Given their rhetorical selectivity, Trump and Farage’s rolling pitches are almost unanswerable for convention-confined political opponents and reporters. These two anti-elite elitists continue to confound.
Unprecedentedly, for a former president, Trump ran against the incumbent; Farage will continue to exploit anti-incumbency, despite his party now being in office. Most elementally, the pair are bound for life by their very public near-death experiences. Theirs is, by any conceivable measure, an uncommon association.
Farage’s fleetness of foot would be apparent even without comparison with the leaden steps of the leaders of the legacy parties.
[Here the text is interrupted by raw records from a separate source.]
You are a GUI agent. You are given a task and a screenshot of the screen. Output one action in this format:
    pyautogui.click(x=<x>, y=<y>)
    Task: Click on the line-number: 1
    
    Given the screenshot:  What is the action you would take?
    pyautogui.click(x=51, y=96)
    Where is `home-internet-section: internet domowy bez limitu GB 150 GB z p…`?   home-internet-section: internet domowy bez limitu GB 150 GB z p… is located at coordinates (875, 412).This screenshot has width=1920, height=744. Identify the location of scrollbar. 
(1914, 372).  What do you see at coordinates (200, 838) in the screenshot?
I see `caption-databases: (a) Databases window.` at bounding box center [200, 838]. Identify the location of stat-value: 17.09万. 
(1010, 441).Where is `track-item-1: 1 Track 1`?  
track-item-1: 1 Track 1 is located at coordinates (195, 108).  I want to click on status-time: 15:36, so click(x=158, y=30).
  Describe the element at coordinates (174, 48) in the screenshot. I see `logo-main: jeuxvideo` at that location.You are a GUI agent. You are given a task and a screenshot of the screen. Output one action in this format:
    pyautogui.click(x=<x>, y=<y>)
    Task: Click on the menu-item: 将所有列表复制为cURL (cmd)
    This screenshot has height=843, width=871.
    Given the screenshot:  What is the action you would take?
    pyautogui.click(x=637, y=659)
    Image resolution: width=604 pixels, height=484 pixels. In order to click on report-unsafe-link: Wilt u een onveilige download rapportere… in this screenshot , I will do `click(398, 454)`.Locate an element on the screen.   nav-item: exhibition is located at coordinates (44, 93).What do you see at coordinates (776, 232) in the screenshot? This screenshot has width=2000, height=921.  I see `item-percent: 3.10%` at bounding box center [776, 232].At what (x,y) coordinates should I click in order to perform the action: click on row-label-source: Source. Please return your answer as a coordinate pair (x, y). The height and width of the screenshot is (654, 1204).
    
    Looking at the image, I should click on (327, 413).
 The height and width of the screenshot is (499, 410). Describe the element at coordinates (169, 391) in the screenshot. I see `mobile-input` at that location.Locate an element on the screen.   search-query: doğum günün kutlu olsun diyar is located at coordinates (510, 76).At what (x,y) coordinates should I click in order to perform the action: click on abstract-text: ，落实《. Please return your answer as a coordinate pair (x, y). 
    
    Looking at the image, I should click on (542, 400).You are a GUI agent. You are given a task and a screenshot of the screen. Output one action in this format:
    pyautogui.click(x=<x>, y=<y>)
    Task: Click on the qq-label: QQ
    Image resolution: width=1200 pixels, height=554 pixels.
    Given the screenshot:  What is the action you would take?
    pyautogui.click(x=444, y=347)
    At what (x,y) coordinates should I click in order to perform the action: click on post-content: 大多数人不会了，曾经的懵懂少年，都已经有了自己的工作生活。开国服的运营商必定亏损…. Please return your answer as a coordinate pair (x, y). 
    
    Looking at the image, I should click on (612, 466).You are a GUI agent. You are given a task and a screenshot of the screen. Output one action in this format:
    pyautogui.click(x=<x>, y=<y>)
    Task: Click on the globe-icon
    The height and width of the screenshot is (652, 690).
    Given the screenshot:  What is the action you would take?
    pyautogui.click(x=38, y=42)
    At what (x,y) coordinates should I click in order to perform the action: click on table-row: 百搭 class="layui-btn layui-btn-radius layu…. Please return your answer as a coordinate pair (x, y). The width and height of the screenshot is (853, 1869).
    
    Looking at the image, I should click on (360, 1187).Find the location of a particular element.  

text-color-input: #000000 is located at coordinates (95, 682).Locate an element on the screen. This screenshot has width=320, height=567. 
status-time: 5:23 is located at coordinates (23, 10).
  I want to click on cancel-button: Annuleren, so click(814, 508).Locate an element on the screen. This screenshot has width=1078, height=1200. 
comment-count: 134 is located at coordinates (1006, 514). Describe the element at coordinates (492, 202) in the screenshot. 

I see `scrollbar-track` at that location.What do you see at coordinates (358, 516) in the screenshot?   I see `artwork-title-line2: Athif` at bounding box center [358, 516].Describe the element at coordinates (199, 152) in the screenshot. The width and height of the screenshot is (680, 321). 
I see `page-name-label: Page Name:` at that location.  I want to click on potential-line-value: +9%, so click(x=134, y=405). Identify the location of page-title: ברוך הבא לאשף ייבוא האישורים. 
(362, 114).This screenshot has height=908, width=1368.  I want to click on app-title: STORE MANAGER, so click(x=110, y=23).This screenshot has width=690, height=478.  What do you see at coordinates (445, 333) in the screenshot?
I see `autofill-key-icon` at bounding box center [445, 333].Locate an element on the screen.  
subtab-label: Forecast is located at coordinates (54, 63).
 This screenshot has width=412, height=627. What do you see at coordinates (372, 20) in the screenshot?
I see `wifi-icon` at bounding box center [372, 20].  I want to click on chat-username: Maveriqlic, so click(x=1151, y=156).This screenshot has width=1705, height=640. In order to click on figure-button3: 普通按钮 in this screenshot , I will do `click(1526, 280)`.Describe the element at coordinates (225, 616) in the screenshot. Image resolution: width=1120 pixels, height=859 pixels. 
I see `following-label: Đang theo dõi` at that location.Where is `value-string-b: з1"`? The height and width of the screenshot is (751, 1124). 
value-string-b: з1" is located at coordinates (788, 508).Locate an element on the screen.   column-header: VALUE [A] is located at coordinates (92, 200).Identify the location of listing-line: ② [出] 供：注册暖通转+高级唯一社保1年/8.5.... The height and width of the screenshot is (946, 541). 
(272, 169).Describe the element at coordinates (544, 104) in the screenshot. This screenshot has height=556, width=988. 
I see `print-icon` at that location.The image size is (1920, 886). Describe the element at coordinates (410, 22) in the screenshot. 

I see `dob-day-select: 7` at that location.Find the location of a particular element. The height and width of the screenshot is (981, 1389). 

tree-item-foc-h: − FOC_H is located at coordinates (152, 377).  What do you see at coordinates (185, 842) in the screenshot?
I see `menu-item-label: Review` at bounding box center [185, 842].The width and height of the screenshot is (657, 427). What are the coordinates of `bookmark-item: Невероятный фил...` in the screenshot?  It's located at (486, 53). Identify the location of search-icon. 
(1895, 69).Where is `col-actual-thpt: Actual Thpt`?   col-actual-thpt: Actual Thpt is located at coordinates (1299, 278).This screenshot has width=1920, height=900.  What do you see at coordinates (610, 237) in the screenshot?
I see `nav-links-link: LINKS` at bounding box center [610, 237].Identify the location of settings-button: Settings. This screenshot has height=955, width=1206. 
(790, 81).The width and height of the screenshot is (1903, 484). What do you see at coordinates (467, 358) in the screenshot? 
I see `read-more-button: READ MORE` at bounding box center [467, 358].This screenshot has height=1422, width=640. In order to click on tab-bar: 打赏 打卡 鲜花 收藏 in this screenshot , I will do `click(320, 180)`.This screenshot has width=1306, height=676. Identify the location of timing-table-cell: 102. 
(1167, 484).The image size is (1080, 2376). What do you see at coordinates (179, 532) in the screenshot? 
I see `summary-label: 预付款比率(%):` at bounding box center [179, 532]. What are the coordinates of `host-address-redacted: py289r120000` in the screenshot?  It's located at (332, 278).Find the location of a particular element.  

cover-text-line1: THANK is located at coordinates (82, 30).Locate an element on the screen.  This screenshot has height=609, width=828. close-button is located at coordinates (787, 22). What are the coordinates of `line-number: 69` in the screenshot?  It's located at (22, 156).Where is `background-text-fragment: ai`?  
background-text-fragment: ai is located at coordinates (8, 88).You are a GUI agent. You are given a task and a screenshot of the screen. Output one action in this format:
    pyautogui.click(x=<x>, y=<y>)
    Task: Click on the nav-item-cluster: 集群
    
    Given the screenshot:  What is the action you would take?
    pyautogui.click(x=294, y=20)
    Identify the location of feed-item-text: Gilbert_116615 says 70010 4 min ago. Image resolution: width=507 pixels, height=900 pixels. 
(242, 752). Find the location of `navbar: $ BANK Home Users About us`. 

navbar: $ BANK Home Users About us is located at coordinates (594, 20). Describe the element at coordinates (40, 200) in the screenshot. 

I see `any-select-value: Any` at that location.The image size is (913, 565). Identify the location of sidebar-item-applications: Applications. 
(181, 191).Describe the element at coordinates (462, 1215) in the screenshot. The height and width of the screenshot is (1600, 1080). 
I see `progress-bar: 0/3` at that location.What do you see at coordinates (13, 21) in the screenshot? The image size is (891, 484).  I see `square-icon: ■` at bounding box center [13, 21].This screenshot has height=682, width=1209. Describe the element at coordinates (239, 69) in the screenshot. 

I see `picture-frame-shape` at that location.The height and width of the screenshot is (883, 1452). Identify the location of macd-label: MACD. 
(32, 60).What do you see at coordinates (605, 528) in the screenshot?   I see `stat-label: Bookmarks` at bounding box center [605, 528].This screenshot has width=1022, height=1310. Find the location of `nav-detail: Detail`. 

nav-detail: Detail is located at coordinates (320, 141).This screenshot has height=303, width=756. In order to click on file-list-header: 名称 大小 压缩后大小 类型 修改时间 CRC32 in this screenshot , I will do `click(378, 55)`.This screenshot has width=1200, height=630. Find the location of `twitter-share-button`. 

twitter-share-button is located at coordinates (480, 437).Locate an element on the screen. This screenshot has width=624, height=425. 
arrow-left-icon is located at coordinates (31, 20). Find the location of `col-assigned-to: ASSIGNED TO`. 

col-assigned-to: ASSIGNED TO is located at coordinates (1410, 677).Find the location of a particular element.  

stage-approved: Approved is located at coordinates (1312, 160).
His is a genius of opportunism. That’s why he knows not to remind us of his confrere across the water.
Nigel Farage urges you to ignore facts and reality and be a climate science denier like him. He says that Reform UK has received millions and millions from the fossil fuel industry to promote climate denial and destroy the planet.Donald Trump urges you to be a Climate Science denier like him. He says that he makes millions and millions for destroying the planet, Burn, Baby, Burn and Flood, Baby, Flood.Nigel Farage explains the politics of Reform UK: Racism, Fake anti-establishmentism, Deregulation, Corporatism, Climate Change Denial, Mysogyny and Transphobia.
Donald Trump urges you to be a Climate Science denier like him. He says that he makes millions and millions for destroying the planet, Burn, Baby, Burn and Flood, Baby, Flood.